WHAT IS EXPECTED - Revise the lines from the first one through the line that contains "(x=144, y=173)", replacing "release date" with "launch date" and leaving everything else unchanged.

________________________________________

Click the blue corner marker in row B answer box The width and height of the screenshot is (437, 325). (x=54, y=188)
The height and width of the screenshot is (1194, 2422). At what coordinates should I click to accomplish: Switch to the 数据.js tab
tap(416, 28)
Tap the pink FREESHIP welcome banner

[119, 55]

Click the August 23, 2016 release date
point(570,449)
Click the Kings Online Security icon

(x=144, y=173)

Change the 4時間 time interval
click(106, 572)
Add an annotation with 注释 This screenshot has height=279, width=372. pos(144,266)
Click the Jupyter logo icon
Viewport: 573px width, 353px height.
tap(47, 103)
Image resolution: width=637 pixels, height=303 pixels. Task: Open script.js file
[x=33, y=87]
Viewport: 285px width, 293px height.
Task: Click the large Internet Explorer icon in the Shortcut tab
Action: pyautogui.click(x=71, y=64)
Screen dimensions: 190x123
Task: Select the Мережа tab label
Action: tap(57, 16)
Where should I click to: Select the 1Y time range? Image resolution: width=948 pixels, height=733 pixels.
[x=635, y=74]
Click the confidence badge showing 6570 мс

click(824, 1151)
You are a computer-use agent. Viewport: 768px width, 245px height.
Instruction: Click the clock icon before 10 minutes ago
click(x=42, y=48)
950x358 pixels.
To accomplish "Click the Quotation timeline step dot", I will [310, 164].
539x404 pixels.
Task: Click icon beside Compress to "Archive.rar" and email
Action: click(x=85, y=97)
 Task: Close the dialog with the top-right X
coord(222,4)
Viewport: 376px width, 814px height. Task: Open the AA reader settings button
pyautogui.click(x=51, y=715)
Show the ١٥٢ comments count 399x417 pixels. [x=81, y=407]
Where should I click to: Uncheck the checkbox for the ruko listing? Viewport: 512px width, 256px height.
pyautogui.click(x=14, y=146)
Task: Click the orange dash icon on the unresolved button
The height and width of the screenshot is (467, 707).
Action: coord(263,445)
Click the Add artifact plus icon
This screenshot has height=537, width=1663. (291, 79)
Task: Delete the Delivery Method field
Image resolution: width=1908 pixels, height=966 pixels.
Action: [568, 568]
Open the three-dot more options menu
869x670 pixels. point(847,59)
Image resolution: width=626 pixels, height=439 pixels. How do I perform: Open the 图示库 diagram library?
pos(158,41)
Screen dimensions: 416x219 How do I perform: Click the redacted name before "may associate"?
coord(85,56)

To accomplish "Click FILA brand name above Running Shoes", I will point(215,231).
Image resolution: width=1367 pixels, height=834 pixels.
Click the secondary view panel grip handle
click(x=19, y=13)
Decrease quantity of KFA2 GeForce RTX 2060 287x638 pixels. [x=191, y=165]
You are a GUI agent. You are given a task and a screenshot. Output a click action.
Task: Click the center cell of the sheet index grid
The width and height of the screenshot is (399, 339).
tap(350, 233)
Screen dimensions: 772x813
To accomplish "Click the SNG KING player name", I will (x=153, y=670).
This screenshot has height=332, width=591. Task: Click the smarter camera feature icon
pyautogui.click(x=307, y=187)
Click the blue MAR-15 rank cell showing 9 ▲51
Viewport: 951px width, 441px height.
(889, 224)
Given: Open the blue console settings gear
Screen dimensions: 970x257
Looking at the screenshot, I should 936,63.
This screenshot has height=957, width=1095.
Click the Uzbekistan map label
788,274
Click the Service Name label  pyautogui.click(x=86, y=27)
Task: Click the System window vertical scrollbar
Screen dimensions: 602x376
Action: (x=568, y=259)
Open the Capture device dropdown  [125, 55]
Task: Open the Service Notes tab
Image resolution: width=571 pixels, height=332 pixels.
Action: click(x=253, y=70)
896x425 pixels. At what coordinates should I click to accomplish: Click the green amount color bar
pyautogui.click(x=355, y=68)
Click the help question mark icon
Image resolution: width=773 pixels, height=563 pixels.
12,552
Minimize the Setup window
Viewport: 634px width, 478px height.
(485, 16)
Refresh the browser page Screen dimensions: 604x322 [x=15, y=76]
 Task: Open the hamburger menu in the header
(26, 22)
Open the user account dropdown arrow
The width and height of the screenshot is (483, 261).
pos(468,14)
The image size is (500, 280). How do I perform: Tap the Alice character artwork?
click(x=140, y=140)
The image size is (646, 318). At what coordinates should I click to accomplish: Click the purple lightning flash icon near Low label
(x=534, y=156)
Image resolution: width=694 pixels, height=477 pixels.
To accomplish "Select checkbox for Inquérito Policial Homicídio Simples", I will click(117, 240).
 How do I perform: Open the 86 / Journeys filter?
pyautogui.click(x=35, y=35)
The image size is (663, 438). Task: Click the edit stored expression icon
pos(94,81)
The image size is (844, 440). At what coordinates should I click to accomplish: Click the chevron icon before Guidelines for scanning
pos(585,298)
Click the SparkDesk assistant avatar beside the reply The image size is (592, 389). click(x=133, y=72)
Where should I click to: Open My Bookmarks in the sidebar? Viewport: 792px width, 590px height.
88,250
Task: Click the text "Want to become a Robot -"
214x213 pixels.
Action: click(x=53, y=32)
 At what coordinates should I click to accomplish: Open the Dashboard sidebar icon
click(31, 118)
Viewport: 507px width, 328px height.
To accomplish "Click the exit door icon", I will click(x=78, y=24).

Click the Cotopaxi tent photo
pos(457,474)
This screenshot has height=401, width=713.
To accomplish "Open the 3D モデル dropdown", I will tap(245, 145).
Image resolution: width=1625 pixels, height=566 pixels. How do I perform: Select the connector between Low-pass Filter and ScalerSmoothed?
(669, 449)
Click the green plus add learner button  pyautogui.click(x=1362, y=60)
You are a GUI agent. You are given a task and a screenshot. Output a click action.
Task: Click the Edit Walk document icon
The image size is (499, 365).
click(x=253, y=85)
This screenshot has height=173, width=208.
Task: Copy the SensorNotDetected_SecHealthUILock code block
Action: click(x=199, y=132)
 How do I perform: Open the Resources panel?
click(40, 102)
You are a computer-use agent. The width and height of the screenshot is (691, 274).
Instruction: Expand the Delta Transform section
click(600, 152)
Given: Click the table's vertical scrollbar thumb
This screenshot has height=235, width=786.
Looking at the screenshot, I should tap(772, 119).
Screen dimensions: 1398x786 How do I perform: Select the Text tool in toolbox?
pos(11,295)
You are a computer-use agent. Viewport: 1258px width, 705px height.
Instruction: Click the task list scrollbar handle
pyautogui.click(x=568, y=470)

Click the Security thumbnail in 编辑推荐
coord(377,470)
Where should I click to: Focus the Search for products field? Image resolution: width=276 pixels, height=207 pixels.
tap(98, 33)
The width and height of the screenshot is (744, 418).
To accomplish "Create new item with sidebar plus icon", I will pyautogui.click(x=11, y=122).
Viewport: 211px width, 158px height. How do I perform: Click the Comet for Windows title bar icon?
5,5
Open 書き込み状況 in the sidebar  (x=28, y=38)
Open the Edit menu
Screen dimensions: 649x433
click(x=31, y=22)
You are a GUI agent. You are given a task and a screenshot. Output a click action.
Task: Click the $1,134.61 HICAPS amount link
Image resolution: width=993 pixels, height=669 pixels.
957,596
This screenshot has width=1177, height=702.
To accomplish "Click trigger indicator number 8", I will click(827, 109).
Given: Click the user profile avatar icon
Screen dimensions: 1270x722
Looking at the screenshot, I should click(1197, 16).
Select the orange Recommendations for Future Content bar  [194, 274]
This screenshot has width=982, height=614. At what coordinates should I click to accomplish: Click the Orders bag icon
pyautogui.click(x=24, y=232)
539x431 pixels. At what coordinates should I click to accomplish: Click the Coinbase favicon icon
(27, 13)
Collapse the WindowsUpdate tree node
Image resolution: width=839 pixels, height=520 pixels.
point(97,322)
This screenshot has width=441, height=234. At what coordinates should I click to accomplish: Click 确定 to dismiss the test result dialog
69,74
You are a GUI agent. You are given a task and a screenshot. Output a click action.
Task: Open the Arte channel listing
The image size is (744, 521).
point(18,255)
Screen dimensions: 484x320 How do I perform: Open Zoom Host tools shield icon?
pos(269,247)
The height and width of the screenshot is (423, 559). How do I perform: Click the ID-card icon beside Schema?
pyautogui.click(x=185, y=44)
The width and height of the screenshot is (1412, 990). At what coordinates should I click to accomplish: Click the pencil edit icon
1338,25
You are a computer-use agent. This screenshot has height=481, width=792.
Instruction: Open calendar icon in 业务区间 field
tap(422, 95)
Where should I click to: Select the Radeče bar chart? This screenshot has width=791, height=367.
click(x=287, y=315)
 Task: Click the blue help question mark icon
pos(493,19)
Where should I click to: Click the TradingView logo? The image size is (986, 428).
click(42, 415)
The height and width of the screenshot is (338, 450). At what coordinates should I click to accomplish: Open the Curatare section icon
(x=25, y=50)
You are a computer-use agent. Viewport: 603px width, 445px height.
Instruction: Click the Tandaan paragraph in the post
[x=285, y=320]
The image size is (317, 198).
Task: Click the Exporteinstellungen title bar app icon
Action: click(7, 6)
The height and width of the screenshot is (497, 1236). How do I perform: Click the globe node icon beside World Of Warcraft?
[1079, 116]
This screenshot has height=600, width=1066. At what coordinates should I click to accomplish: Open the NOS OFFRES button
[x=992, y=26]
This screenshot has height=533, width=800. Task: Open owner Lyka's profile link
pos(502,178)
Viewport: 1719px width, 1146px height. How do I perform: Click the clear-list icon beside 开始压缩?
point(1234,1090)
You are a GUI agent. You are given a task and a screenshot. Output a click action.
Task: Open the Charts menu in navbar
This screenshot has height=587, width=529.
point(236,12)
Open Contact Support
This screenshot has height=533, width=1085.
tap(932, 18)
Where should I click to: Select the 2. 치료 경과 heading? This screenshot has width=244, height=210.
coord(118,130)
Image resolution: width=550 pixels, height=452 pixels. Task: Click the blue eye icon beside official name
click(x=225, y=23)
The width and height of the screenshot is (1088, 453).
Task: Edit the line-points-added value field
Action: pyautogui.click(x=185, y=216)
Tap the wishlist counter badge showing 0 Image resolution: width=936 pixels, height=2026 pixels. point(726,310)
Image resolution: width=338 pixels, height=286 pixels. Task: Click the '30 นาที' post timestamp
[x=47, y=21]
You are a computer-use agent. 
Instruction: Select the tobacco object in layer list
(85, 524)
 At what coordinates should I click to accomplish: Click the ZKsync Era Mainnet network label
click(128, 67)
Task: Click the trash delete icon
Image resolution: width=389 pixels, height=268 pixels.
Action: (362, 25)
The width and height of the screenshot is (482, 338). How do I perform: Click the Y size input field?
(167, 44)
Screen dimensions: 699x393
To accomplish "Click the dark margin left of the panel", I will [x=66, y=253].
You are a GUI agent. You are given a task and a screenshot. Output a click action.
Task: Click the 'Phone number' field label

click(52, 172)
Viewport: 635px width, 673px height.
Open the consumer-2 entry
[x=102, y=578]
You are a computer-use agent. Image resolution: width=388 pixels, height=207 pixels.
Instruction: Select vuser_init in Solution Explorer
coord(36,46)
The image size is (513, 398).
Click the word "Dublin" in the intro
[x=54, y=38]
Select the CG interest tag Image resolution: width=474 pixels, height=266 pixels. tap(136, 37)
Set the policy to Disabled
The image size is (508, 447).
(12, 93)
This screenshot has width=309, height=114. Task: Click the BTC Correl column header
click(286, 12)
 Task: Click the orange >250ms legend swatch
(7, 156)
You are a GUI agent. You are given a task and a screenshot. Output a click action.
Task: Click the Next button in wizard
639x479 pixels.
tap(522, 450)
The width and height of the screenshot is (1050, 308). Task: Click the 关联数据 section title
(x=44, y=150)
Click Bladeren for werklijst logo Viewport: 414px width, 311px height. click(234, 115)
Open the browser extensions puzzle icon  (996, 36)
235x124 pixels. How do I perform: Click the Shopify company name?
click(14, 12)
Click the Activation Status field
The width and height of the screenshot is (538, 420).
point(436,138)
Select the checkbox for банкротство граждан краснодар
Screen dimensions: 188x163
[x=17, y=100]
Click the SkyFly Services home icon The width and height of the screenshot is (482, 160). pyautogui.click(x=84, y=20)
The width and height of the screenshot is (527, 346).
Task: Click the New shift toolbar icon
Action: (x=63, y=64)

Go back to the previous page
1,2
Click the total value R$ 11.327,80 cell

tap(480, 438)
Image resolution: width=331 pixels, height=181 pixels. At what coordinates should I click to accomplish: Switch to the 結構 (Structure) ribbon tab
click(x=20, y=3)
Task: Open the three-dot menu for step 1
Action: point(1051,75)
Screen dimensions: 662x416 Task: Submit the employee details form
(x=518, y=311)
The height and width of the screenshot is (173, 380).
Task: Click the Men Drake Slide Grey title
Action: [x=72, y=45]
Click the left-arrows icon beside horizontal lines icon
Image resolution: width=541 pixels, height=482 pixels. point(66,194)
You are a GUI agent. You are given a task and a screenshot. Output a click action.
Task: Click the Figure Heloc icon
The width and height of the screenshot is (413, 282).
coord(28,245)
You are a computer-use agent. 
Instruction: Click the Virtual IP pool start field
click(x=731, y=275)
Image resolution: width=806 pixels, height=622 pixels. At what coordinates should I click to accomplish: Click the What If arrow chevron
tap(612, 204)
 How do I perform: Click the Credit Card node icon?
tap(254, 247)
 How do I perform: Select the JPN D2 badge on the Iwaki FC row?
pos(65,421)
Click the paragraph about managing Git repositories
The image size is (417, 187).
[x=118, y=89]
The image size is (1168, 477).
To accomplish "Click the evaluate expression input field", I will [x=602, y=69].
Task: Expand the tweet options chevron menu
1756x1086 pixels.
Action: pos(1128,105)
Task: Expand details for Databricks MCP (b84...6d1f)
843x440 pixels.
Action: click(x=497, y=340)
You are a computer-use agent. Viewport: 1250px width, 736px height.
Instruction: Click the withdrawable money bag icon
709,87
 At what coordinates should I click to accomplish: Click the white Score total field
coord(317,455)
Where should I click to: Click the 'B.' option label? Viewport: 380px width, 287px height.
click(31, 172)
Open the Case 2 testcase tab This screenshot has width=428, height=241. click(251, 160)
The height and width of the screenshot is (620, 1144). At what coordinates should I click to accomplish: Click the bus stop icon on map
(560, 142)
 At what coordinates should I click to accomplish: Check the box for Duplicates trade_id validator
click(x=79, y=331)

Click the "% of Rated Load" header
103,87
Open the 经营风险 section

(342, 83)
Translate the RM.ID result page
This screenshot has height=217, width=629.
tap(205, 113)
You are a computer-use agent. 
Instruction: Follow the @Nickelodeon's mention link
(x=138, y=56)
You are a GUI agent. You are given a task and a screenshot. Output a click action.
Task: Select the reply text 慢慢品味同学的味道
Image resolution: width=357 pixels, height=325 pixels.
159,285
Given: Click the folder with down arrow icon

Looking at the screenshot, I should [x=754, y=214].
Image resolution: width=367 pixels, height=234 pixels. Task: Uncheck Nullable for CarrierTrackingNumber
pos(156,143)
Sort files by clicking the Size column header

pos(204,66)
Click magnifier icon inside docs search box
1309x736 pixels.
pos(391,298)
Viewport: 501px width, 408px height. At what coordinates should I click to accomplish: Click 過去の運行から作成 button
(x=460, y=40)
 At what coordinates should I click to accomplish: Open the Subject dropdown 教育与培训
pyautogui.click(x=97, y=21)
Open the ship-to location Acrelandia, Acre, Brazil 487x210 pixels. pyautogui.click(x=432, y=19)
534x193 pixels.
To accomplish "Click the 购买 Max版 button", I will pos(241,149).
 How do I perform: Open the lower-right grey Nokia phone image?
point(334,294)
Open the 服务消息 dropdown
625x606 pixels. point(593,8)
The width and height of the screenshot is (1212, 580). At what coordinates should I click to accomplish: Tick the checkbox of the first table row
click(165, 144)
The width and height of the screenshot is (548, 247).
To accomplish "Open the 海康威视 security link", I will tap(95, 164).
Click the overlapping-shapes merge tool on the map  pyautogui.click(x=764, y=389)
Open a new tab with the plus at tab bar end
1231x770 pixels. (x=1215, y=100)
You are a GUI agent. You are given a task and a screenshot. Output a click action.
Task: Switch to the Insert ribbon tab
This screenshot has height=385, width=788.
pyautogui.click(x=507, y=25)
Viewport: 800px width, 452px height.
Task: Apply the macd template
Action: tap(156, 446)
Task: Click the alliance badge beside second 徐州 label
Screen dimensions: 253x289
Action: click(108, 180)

________________________________________

RESPONSE -
Click the blue corner marker in row B answer box The width and height of the screenshot is (437, 325). (x=54, y=188)
The height and width of the screenshot is (1194, 2422). At what coordinates should I click to accomplish: Switch to the 数据.js tab
tap(416, 28)
Tap the pink FREESHIP welcome banner

[119, 55]

Click the August 23, 2016 launch date
point(570,449)
Click the Kings Online Security icon

(x=144, y=173)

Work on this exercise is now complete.